In this blog entry I’ll finish sharing my current HDR workflow. In the first part of this series I talked about camera settings, using Lightroom to process a bracketed set of images, using Photoshop to merge the bracketed set into a 32 bit per channel HDR file and tone-mapping with Photoshop HDR Pro. If you haven’t read part 1 you can find it here.
This blog will share the remainder of my HDR workflow including how I tone-map images with Lightroom 4 and how I use layers (in Photoshop) to combine the best parts of two different versions of an image. I’ll also about some of the more technical details of HDR photography. I’ll be using the same F-4S Phantom II images I used in Part 1 for this entry including the 32 bit per channel .tiff file I saved after merging a three shot bracketed set with Photoshop.
32 bit/Channel Images
Warning: this section might get a little technical. If you don’t enjoy reading about stops and bits per channel you can go ahead and skip down to the section called: “Tone-mapping with Lightroom 4”.
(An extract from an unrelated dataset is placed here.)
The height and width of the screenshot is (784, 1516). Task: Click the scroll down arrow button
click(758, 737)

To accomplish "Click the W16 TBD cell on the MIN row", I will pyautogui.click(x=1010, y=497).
My first experiences with High Dynamic Range images (HDRi) happened when I learned to use a unique camera called a Spheron Spherocam VR (now it’s called a Spherocam HDR). I used it to capture entire environments and all the lighting information in that environment. The RAW files that come out of the Spheron are 32 bits per channel and some are over a gigabyte in size. That is absolutely huge! Let’s compare what a Spheron can capture with what we see with our eyes and what a typical digital camera can capture.
The definition of a stop (in photography) is: a doubling or a halving of the amount of light. For example, if you are using a single light to illuminate a subject and you add a second (identical in placement, size and intensity) you have added a stop of light. If you add a third light you are not adding another stop, you’d need two more lights (for a total of four) to increase the light by another stop.
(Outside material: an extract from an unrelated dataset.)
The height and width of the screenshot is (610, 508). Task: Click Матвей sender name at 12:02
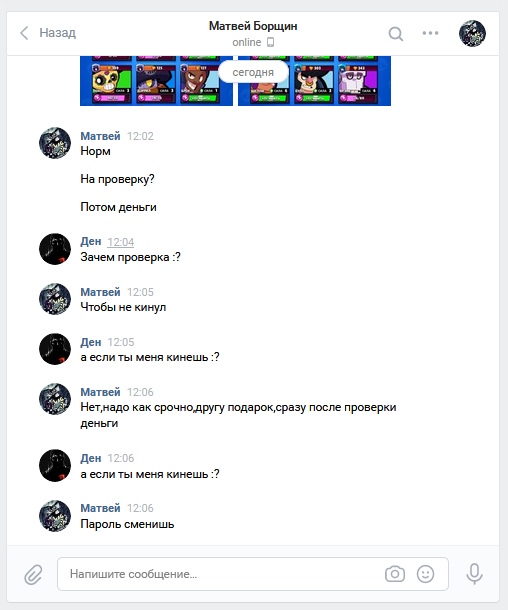(100, 136)
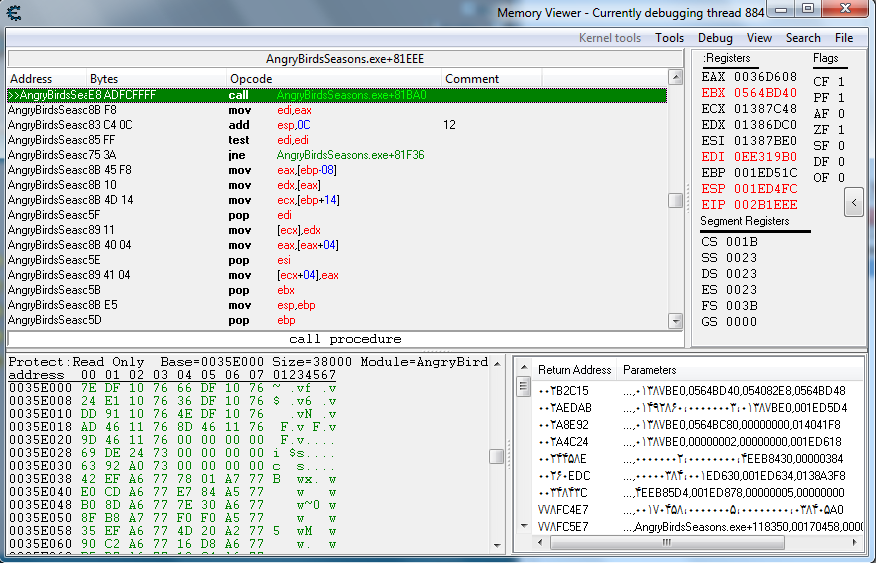Screen dimensions: 876x563
Task: Open the Search menu
Action: 803,38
Our eyes are pretty incredible. Like the Spheron our eyes can see details in shadows and also see what is happening in areas of super high brightness at the same time (a very large amount of dynamic range). The human eye can see up to 24 stops of light (when the pupil is closing and opening for various light intensities). Most digital cameras use a 10 to 14-bit A/D converter so their (theoretical) maximum dynamic range is only 10-14 stops. 10-14 stops might sound like a lot of information, but this high bit depth only helps minimize image posterization (because total dynamic range is limited by noise levels). In reality, the dynamic range of a digital camera doesn’t come close to the theoretical maximum of 10-14 stops. A more realistic number is 5-9 stops of information for a typical digital camera.
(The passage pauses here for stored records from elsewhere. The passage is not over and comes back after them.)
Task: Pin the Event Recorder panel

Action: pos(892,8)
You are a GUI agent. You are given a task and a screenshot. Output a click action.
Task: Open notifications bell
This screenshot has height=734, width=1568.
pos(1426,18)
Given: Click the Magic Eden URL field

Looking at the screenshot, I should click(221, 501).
So what does all this talk about stops mean in the real world? It means that even though we can see a wide range of light with our eyes a typical (digital) camera can’t come close to seeing what our eyes can see. The camera can only capture about half the information we see. If you set your camera exposure to see into dark areas of an image you’ll lose information in the very bright areas (this is usually called: “clipping the highlights). The result will be large areas of white in your image where there should be subtle changes of brightness. If you set your camera exposure to see all the detail in bright areas you’ll lose information in the dark parts of your image (this is usually called: “plugging the shadows”). The result will be large areas of solid black where you should be able to see some details. If you set your camera for a middle exposure you may lose both dark and bright information in your image. The bottom line – most digital cameras can’t come close to capturing everything we can see with our eyes.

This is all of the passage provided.